### [DATA SHOWN]

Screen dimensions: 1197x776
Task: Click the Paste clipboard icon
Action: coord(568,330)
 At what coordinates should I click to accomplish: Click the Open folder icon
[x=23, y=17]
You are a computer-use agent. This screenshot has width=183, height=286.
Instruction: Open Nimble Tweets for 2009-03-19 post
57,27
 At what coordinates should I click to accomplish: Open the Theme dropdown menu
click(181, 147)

==

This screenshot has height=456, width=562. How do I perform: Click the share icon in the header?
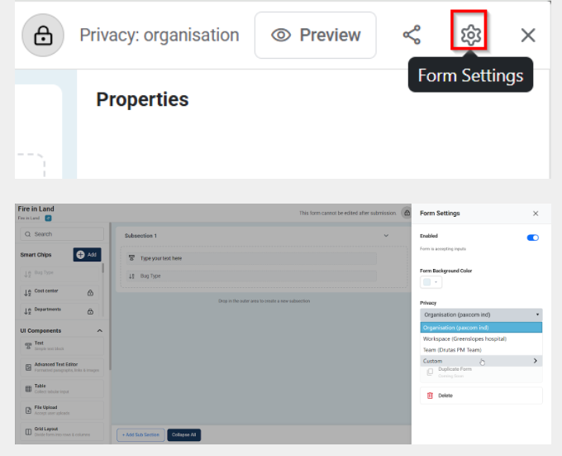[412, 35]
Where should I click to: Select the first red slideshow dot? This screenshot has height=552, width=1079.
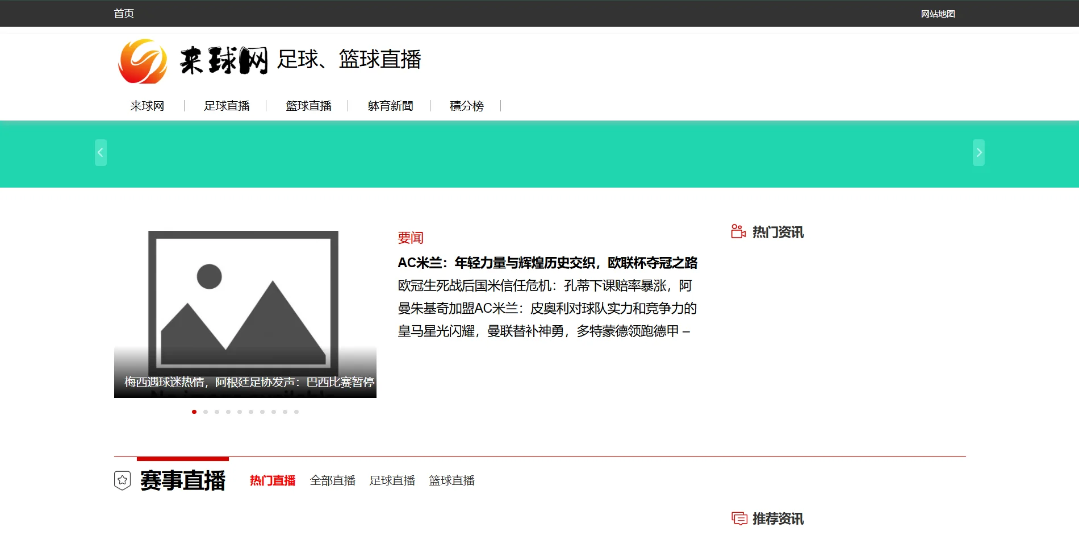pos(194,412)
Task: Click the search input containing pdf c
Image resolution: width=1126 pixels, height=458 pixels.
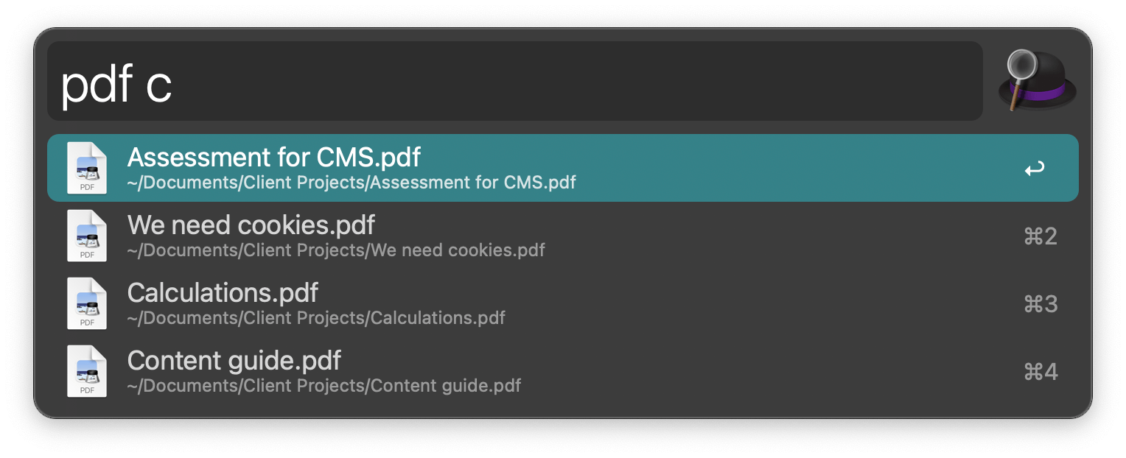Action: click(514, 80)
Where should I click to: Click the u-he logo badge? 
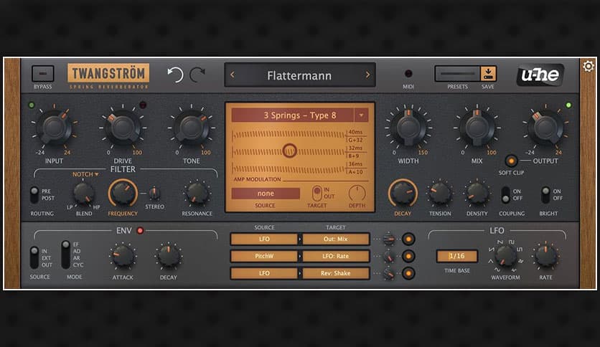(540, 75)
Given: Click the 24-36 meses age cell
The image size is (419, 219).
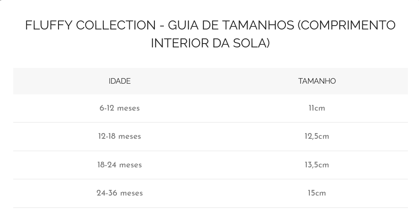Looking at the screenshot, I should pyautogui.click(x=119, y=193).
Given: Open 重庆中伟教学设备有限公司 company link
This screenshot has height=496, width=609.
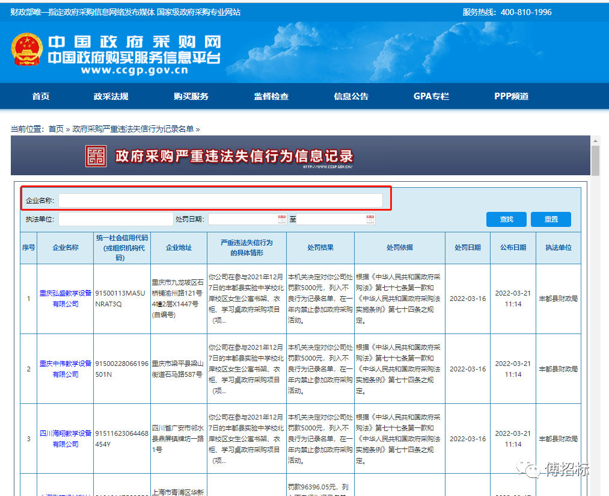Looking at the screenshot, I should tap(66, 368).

### [TASK TO COMPLETE]
Using the material above, tally the lines that hold the string "Given". Reply with the number alone.

### [EXERCISE ANSWER]
2